We found that the inhibitors of the serotonin (5HT) transporter fluoxetine and clomipramine significantly inhibit 5HT-induced constriction of isolated rings of the aorta. The most prominent inhibitory effect was observed for clomipramine, which at a concentration of 2 μM, prevented aorta constriction in response to low and moderate doses of 5HT and multiply attenuated it in response to high doses (10 μM). The inhibitors of the 5HT-transporter attenuated the strength of norepinephrine-induced aorta constriction by 40–60% and eliminated long-term tonic constriction.

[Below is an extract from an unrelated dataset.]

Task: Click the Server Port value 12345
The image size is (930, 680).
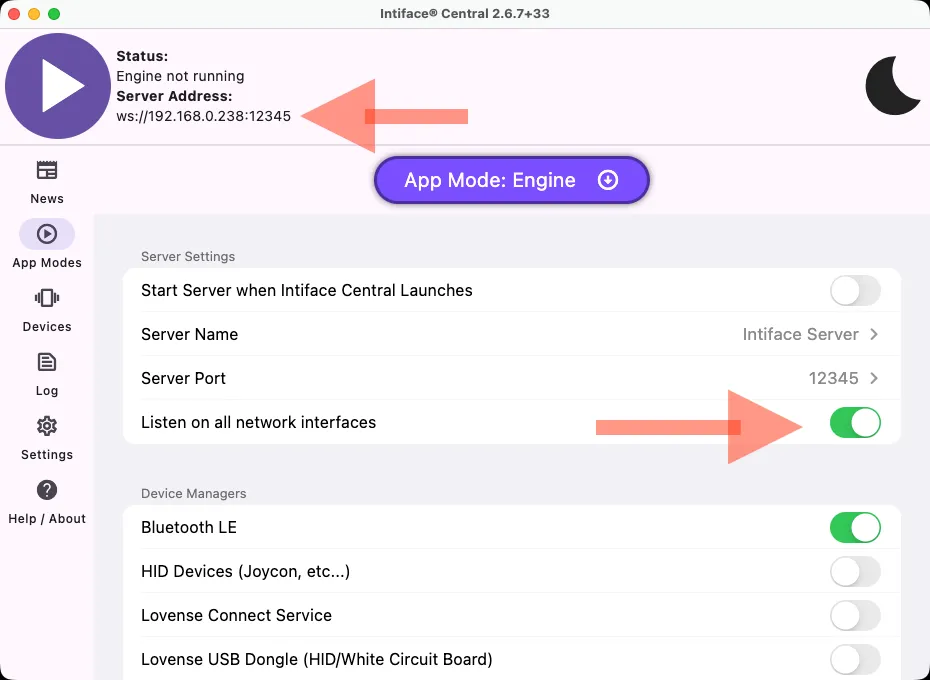Action: click(833, 379)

Application of clomipramine or fluoxetine on the vessels preliminarily constricted by norepinephrine resulted in 100% relaxation, which was maintained in the presence of the NO-synthase inhibitor L-NAME. The inhibitors of the 5HT-transporter decreased but did not prevent 5HT-induced [Ca2+]cyt increase in smooth muscle cells (SMCs) of the aorta even at high concentrations. Clomipramine and fluoxetine did not affect the vasopressin-induced [Ca2+]cyt increase in SMCs and the strength of constriction of isolated aorta rings. We found that the sensitivity of the rat aorta to the vasoconstrictor effect of 5HT and the role of the 5HT-transporter in regulation of the vascular tone increased with aging.